▶ Exercise data:
⁂
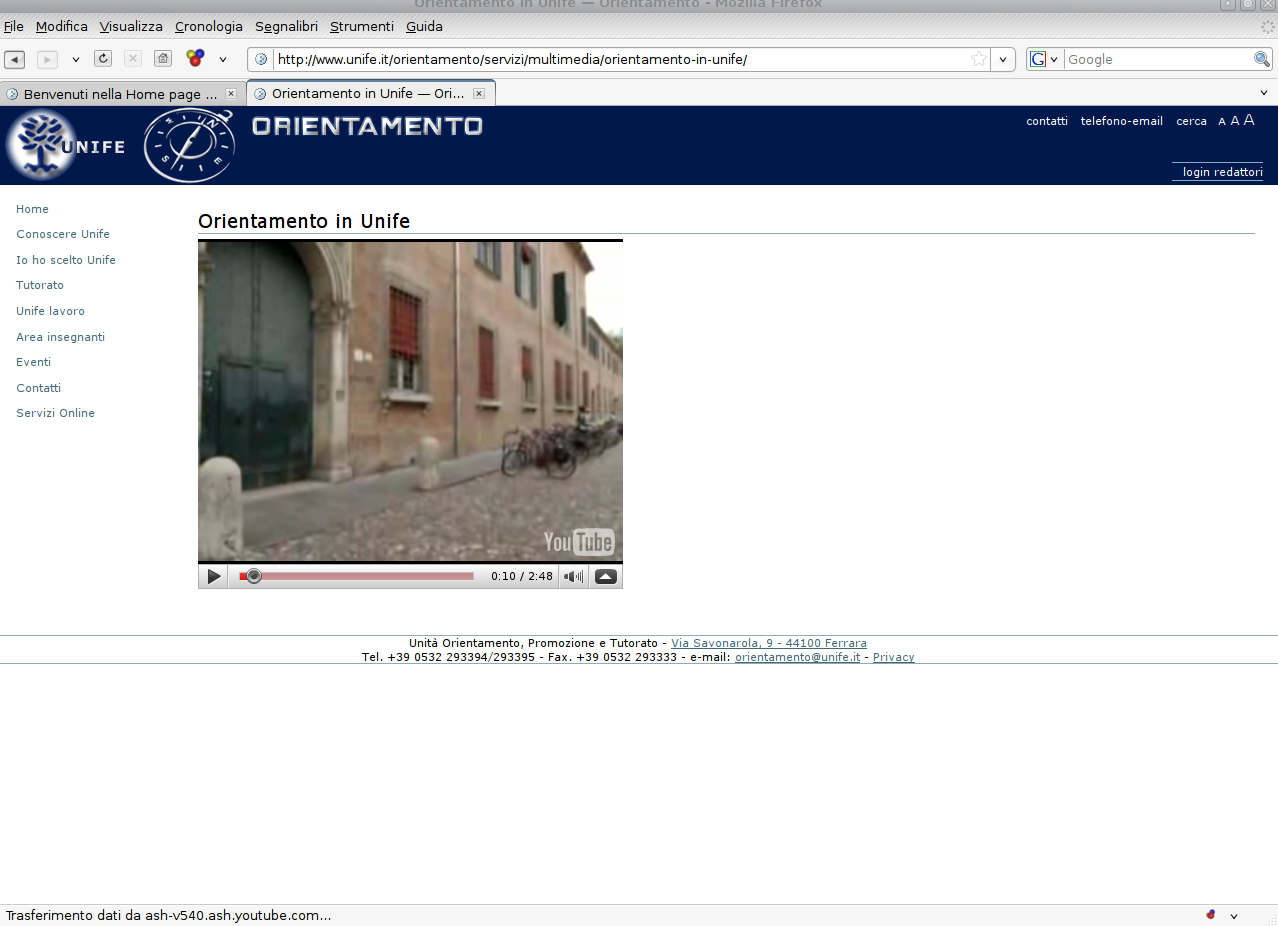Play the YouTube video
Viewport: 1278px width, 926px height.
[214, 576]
⁂
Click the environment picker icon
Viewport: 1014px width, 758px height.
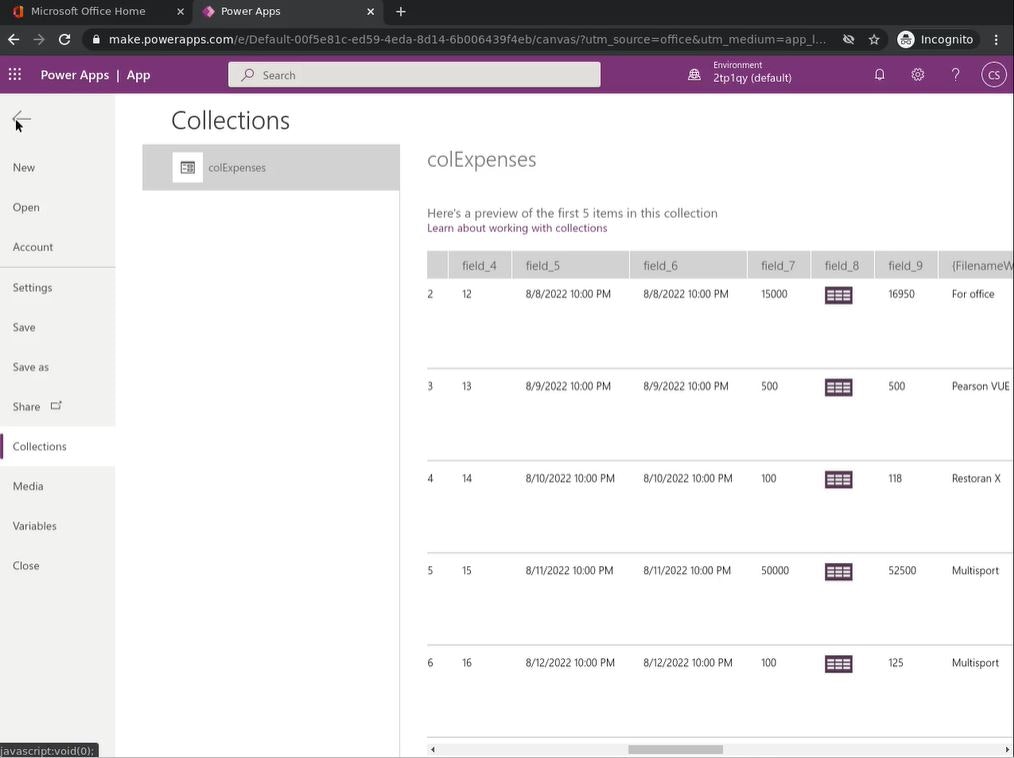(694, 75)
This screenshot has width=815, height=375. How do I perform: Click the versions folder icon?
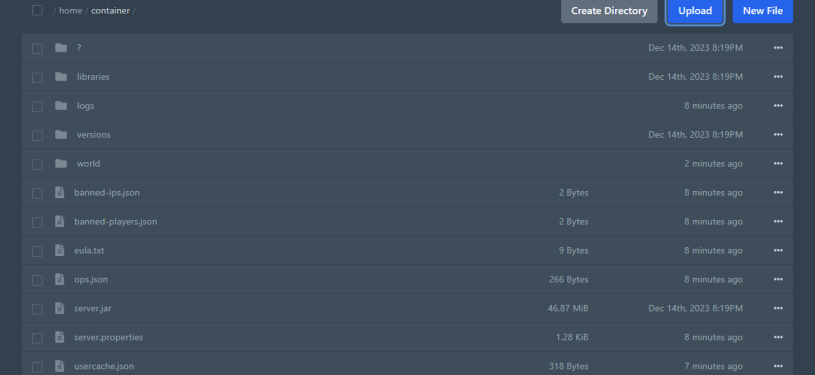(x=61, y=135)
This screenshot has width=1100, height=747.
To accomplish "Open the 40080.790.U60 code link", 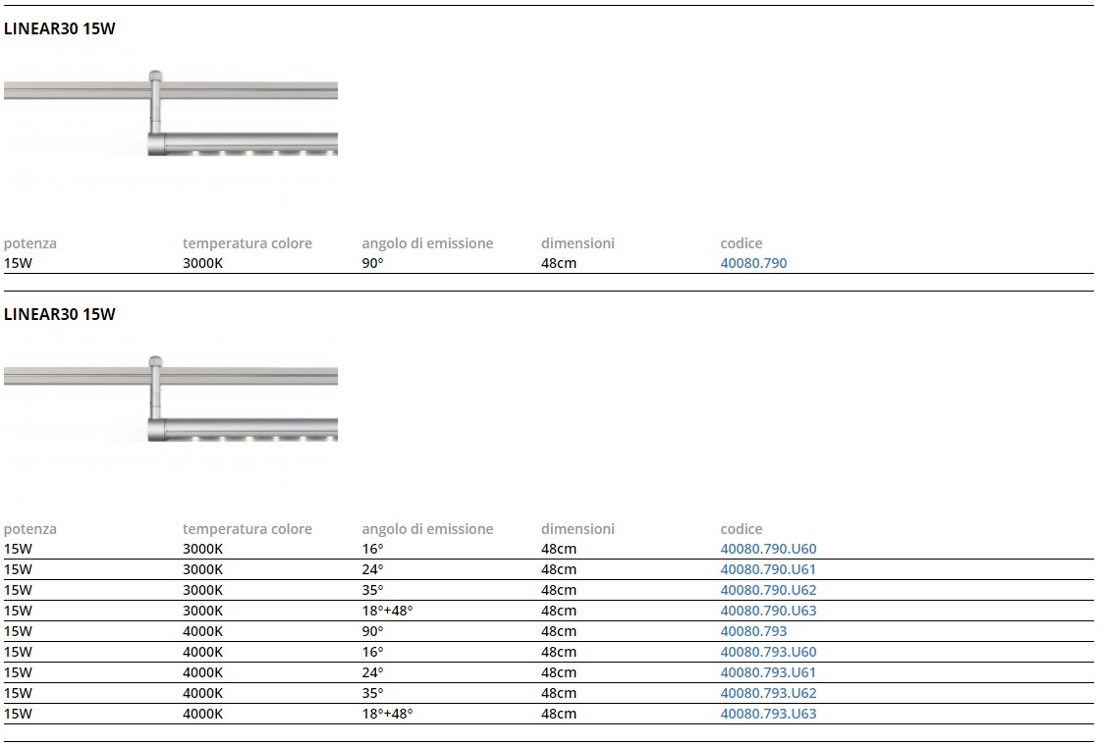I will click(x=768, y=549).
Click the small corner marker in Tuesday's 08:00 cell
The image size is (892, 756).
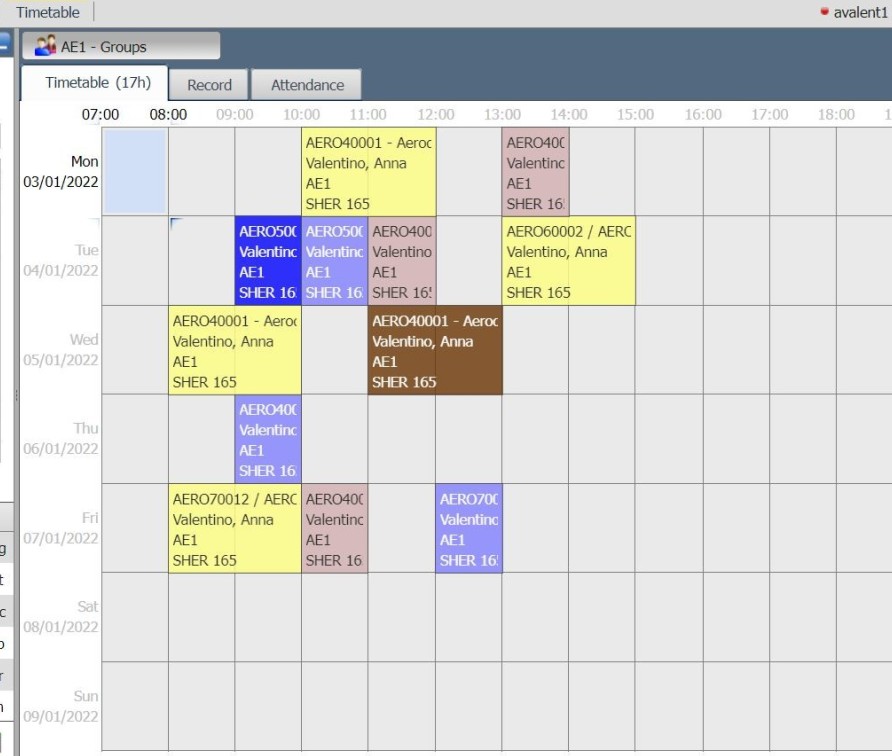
⁂
▶ Instructions to follow: Using the entries above, return exactly the lines from the line with "Click the small" to the line with "The image size is (892, 756).", counting both of those lines.

▶ The completed task:
Click the small corner marker in Tuesday's 08:00 cell
The image size is (892, 756).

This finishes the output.